===== Excerpted text =====

Can We Let All the Ugly Hang Out?

My writing here (and everywhere, honestly) has been sporadic at best, and usually whatever is worst.

The last (counts on fingers, runs out, gives up) at least 10 years of my life have been hard. I’ve given birth, left churches, gone back to school, gotten my first job, gotten fired, gotten divorced, lost my mom to a grueling fight with cancer. I’ve dealt with chronic health issues and new diagnoses. I’ve moved across the country. I’ve spent seven years steadily working through more issues than National Geographic with my faithful, patient therapist.

And through it all, I wanted to write – to be creative – and found it so hard to do so. I had nothing to say, I told myself. And I had no time.

Except that I had everything to say and could easily have set aside time to write. So what was stopping me?

I’ve felt, recently, whenever I took up pen or paintbrush or laptop, that if I opened the floodgates even an inch I would drown in my own thoughts, so powerful and choking would be the rush of everything trying to come out at once. And yet, hard as I tried, I couldn’t find relief in writing. I couldn’t even get a trickle of inspiration.

So I took some time and went exploring in my mind, and this is what I found:

I wasn’t actually trying to get things out. I was trying to keep them in.

I wanted to write, but I wanted to whip things up and dash them out without delving into the ugly mass that is my soul.

=====

Brief 1
Reproduce the essay "Can We Let All the Ugly Hang Out?" word for word, from "I’ve felt, recently, whenever" to "trickle of inspiration.".
Brief 2
Continue the essay "Can We Let All the Ugly Hang Out?" from the point at which it stops.

===== Entries supplied =====

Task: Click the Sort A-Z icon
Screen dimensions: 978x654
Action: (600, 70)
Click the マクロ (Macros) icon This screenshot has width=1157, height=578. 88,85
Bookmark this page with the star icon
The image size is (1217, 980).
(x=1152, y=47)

=====

Exercise answer 1
I’ve felt, recently, whenever I took up pen or paintbrush or laptop, that if I opened the floodgates even an inch I would drown in my own thoughts, so powerful and choking would be the rush of everything trying to come out at once. And yet, hard as I tried, I couldn’t find relief in writing. I couldn’t even get a trickle of inspiration.

Exercise answer 2
A large ball of mud sits in the sun with a small plant growing out the top of it.

All the ideas and feelings and images I wanted to get out because they were pretty and light were rooted in this smelly, sticky, oozing, filthy root ball of all the fear and trauma and pain I try to keep hidden away. I couldn’t pull out a clever turn of phrase without this entire chunk of ugly trying to follow it.

Nobody wants the ugly, okay? I don’t even want the ugly.

I grew it and it happens to be a pretty important part of what made me the person I am today, and I like that person a lot.

But I don’t like the ugly, and I have always seen no reason why anyone else should have to deal with it.

I am starting to think, though, that I can only get the good and beautiful out into the open if I’m willing to share what it is rooted in.

So I’m going to be writing here because I have to write or I will explode.

Since I can’t separate them, I’ll be writing the good, the bad and the ugly, all in one big slimy mess.